Alleged scammers included felons and doctors banned from billing Medicare for malfeasance. Many fraud defendants exploited a feature of California's workers' compensations system that let them file a “lien,” or a demand for payment, for services after insurers refused to pay. They included therapies like shock wave pain treatments or unwanted drugs, such as the pricey pain creams.
The new laws would ban certain medical providers with troubled pasts from treating injured workers and also aim to limit the avalanche of liens that clog the docket in two dozen workers' compensation courts throughout the state.
Christine Baker, director of the Department of Industrial Relations, which administers workers' compensation, said she hopes the laws improve care for people who seek help for an on-the-job injury.

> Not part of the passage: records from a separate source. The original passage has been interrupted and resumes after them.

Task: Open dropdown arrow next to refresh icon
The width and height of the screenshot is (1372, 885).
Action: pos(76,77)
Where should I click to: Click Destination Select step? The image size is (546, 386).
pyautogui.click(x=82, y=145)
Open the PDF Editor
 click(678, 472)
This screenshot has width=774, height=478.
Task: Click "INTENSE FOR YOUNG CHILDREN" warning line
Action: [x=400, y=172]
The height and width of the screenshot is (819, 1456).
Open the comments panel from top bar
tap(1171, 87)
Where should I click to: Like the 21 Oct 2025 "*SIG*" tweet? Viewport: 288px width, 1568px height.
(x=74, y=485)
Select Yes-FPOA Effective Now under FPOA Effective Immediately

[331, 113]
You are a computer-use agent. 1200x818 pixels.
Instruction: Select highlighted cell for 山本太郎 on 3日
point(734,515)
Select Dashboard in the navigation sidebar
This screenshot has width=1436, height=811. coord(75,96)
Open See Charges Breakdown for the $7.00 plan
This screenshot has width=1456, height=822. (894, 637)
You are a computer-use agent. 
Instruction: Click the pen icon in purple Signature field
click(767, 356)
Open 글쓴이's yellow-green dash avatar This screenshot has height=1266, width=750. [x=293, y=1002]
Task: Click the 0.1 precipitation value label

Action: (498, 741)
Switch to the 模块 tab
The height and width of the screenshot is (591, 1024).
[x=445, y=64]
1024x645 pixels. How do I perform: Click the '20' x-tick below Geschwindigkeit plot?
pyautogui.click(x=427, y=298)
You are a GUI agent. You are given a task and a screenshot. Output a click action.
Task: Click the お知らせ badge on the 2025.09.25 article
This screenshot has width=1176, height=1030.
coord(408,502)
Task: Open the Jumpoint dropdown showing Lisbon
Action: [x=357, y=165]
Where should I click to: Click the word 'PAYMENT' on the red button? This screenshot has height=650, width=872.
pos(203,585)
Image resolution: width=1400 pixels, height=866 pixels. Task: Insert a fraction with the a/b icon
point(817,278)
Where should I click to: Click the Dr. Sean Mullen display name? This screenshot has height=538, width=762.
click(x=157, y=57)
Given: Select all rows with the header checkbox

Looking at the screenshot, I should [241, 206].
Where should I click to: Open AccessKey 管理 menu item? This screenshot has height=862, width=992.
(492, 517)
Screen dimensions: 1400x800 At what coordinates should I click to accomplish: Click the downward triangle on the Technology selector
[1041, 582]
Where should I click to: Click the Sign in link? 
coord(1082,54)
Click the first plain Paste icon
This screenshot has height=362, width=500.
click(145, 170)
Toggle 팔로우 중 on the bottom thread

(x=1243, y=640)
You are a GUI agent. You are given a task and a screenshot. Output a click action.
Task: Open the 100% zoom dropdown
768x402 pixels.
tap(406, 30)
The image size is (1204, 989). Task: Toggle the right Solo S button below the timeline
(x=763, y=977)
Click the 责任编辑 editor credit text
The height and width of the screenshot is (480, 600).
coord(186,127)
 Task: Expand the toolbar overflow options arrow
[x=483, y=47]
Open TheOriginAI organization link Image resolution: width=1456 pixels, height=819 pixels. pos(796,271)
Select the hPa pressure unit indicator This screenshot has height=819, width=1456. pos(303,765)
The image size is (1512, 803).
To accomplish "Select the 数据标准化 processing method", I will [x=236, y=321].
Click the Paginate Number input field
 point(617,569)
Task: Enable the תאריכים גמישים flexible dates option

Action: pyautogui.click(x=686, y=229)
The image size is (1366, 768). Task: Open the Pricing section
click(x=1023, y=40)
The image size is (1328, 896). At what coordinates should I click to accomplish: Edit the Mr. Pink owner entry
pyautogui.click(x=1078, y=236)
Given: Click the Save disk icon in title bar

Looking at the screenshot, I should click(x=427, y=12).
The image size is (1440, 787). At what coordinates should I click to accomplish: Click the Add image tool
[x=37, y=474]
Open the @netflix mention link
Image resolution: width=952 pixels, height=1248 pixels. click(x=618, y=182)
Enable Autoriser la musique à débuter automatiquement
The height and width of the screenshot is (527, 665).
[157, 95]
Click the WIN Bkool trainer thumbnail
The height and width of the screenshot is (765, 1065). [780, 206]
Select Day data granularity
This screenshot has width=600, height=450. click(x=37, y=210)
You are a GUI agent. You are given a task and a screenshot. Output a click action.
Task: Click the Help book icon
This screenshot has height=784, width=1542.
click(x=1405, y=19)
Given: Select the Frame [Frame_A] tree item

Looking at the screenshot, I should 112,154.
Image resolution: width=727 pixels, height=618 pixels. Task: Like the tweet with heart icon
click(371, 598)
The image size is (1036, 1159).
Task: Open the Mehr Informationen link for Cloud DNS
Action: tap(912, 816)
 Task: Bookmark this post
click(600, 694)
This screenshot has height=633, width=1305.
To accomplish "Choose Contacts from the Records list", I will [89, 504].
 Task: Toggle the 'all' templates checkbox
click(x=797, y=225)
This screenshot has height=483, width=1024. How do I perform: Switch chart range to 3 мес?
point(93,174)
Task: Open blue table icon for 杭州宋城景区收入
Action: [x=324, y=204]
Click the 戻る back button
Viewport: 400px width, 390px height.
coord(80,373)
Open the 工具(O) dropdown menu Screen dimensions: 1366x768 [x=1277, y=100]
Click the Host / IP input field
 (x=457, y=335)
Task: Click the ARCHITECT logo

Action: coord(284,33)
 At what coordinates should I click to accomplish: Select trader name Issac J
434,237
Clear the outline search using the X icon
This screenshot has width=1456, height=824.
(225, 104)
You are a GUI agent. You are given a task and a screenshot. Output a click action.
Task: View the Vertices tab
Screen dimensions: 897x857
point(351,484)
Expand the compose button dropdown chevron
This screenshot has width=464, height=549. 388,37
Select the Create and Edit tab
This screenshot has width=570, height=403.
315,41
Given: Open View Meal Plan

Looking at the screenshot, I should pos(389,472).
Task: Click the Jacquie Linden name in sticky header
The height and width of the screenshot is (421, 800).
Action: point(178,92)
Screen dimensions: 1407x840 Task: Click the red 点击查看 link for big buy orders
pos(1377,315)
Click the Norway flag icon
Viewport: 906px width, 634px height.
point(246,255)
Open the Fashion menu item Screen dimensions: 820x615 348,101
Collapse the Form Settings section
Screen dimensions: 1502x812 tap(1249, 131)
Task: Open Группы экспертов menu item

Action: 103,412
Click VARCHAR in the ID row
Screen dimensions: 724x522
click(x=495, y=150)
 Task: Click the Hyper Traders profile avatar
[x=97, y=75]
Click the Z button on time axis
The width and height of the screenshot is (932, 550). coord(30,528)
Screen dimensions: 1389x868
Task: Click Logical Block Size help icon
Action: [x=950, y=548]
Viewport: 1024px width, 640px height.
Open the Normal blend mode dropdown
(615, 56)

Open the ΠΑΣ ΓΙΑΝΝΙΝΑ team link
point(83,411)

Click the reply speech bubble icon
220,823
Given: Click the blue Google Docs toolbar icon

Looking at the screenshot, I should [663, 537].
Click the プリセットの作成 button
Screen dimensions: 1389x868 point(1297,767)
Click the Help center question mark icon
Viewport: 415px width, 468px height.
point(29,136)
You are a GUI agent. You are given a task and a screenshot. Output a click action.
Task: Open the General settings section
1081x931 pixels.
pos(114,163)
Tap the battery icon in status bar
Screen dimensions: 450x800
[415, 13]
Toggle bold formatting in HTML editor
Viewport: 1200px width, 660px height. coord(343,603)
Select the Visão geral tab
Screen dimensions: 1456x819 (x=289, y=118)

“I think both abuses and fraudulent activities prey on the most vulnerable populations and we're hopeful that appropriate treatment will be provided to workers when needed,” Baker said. The laws “should reduce costs, because a lot of costs are tied to fraudulent activity, and that frees up dollars for the injured workers.”
The investigative series identified several medical providers with criminal convictions that precluded them from treating Medicare or Medicaid patients. Some, like Dr. Thomas Heric, went on to treat California's injured workers. Several years after making the move, Heric was indicted again for allegedly fraudulent reports he wrote about injured workers' sleep patterns.
One of the new laws - introduced by Assemblymen Adam Gray (D-Merced) and Tom Daly (D-Anaheim) - bans such providers from treating California's injured workers. The law requires the director of California's Department of Industrial Relations to send providers who might be suspended a notice. The providers can request a hearing, where a final decision would be made.
“It shocked me that we needed to do these things,” Gray said. “But we are happy to get some of these simple changes made and signed by the governor.”
The Reveal investigation also focused on the widespread use of liens filed in workers' compensation courts. Many providers accused of fraud rendered unapproved medical care that insurers did not deem appropriate or medically necessary. Denied payment, many medical firms went to court and filed a lien or sold the right to demand the money to a collections firm.
Workers compensation insurers often haggle over providers' charges; many pay settlements and thus boost employers' insurance costs.
State officials concluded in August that providers charged or convicted of fraud had filed $600 million in liens in workers' compensation courts from 2011 to 2015.
Injured workers like Denise Rivera, of Riverside, were shocked to learn that sums nearing $100,000 were billed on their cases, even though they seldom felt they got the care they needed. Another worker, Kim Reeder, was troubled when reviewing bills for her care to discover charges for services she never used and expensive pain creams she didn't want.
And employers, like Suzie Kim, felt defeated as mounting liens led to soaring workers' compensation insurance rates. Her family's Los Angeles-based janitorial business - which once employed 350 workers - collapsed under the pressure of questionable liens, many by medical providers who faced fraud charges.
“It just surprises me it took this long,” Kim said. “But I think this is a step in the right direction and I hope they follow up with it.”
The other new law introduced by state Sen. Tony Mendoza (D-Artesia) requires medical providers, such as doctors, acupuncturists and chiropractors, to cite the legal authority they are relying on to file a lien. It is meant to quickly dispatch with liens related to unapproved care or injuries not deemed work-related.
The law also bans providers who are charged with medical fraud from collecting on liens until the case is concluded. The law will also limit the lucrative business of rendering medical care and selling the right to bill for it to collections firms. According to a Senate committee's analysis of the new law, the practice leads to workers to getting “substandard, profit-driven care.”
This story was also published by Reveal from The Center for Investigative Reporting, a nonprofit news organization based in the San Francisco Bay Area. Christina Jewett, formerly of Reveal, is now a senior correspondent at Kaiser Health News.